None of the other menus compelled me enough to try them, and I figured iNG would fill up right away, so I kinda gave up. Then, a couple days after Restaurant Week actually started, I was at work and couldn’t help to think about it. I WANTED TO GO THERE. So when I got a chance, I looked it up. Holy hell, there were still reservations! I texted my friend, asked if he was interested, and we got a reservation. Score!
Now, when I’d clicked the link on the website for the Restaurant Week menu, it just brought me to the regular menu page, so I was under the impression that somehow, some way, the regular tasting menu was basically just cheaper for Restaurant Week. But, alas, this was too good to be true, and there was a shortened menu for RW. At first we ordered that, but before the first course came we talked ourselves into the whole shebang. I really did not want to leave without trying Miracle Berry. They call the experience “flavor tripping,” and I didn’t want to miss out on that!
──────────
(Given instruction): Continue the post about dining at iNG during Restaurant Week, picking up right after its final sentence.

(Data segment):
──────────
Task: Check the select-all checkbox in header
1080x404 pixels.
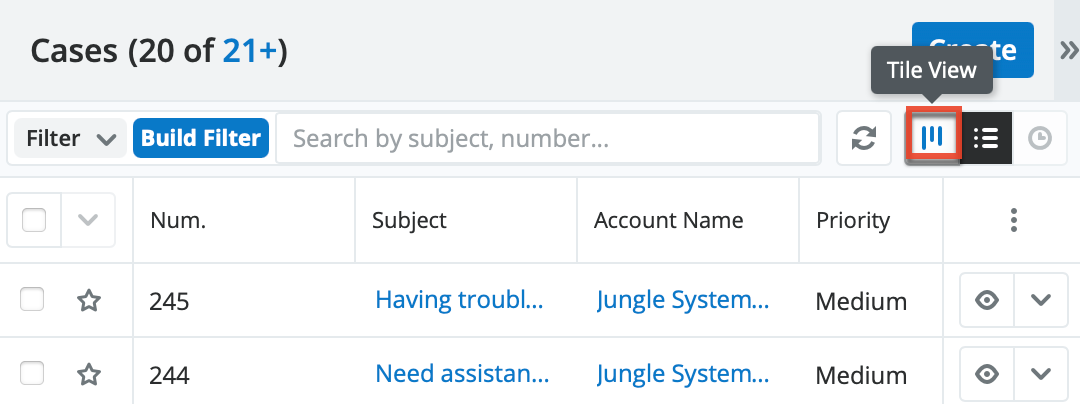Action: [34, 220]
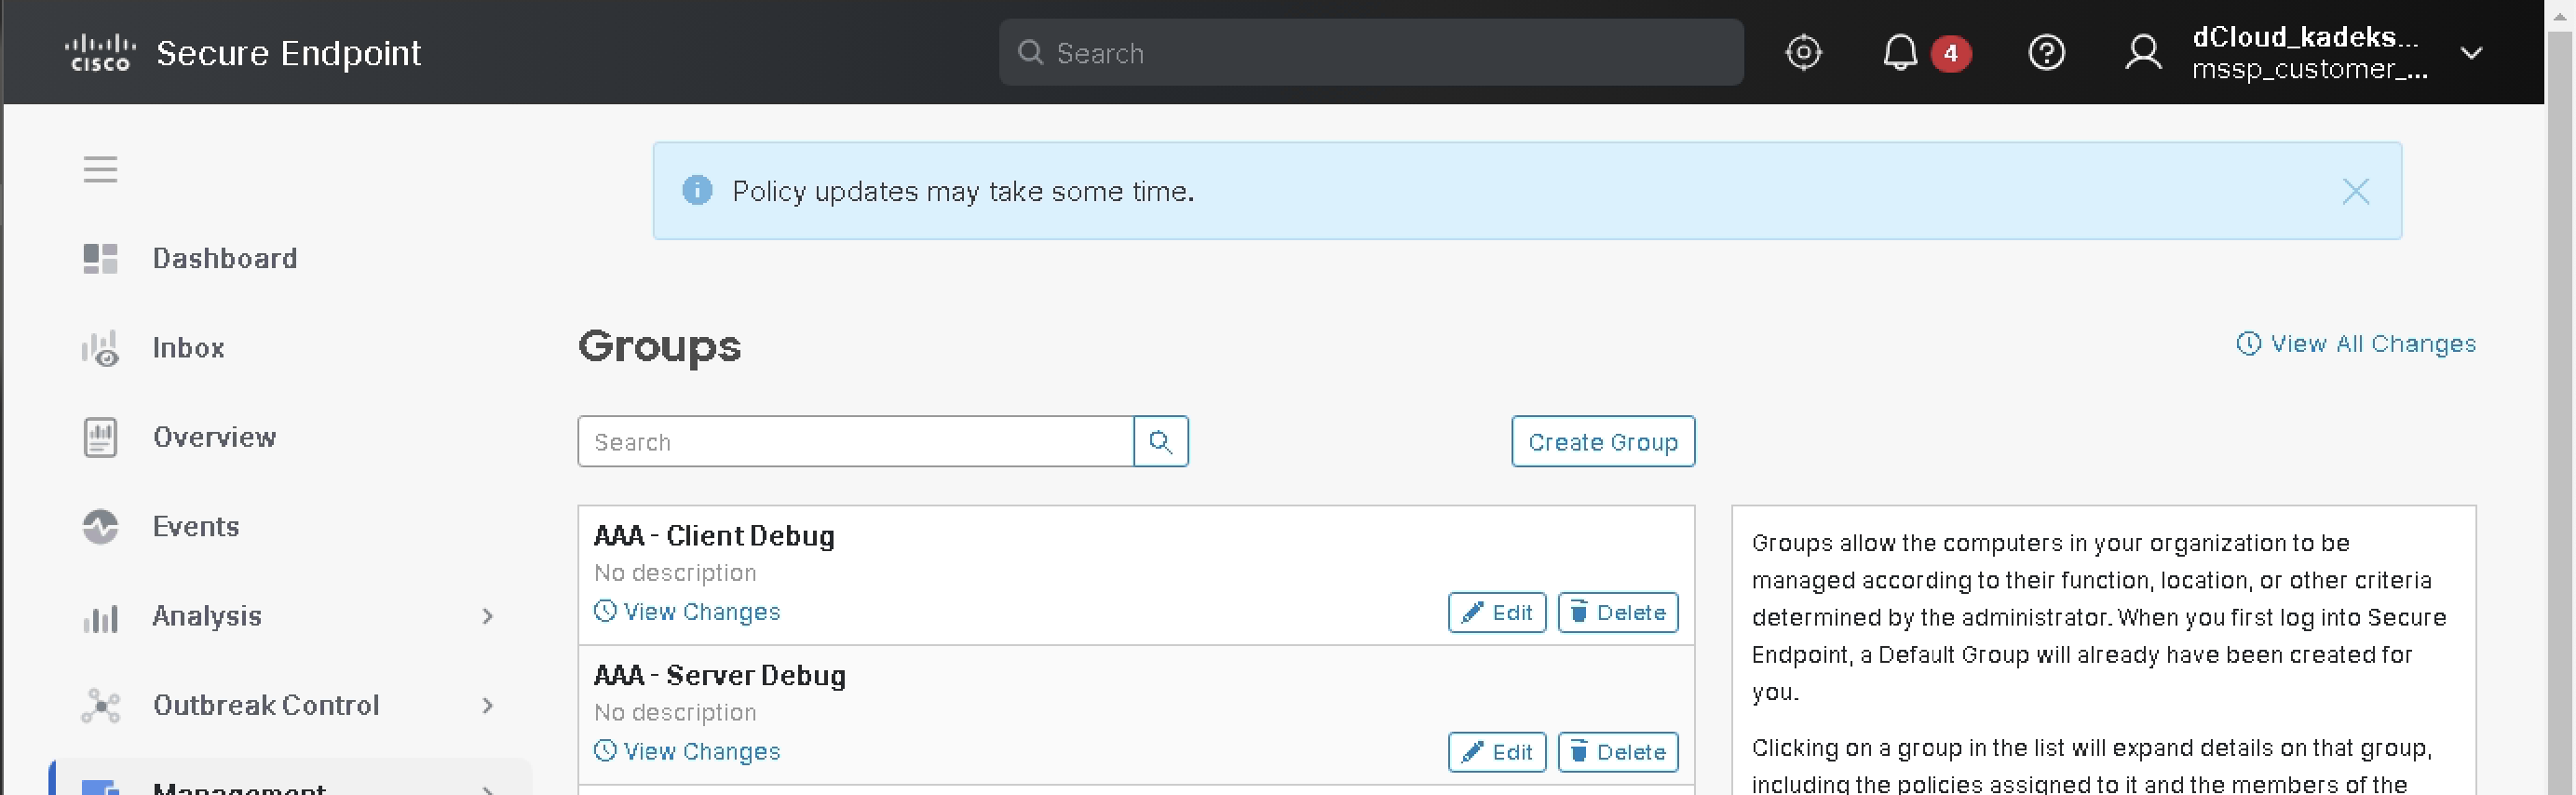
──────────
(Expected answer):
What’s this “Miracle Berry,” you ask? It comes from an African plant, and enhances the sweetness of food. I’ll talk more about the effects in context of the meal (best meal ever, that is..) but if you want to hear about it from Homaro Cantu and Ben Roche of Moto, the flagship restaurant that later spawned iNG, check out this TED talk that they did (Miracle Berry stuff starts around 5:30).
The meal started with the menu, which was folded into an origami box. Our waiter informed us that an amuse bouche was enclosed inside: a pizza-flavored “packing peanut.” After what felt like 20 minutes trying to unfold the box without ripping it, I got to the tasty morsel inside. As a child, I always kinda wanted to eat packing peanuts. Luckily, I was smart enough not to, so I was able to live long enough to try this one. Good job, little Megg.
Already I was giddy.
(Before I get too far into this, let me point out that I was timid about bringing my dSLR since I was in a fancy dress and didn’t know if it would look weird. I’ve decided never to be timid about this in the future, because I would have loved to have good quality photos of this impeccable meal! As it was, I just used an iPhone, so I apologize for the fuzziness.)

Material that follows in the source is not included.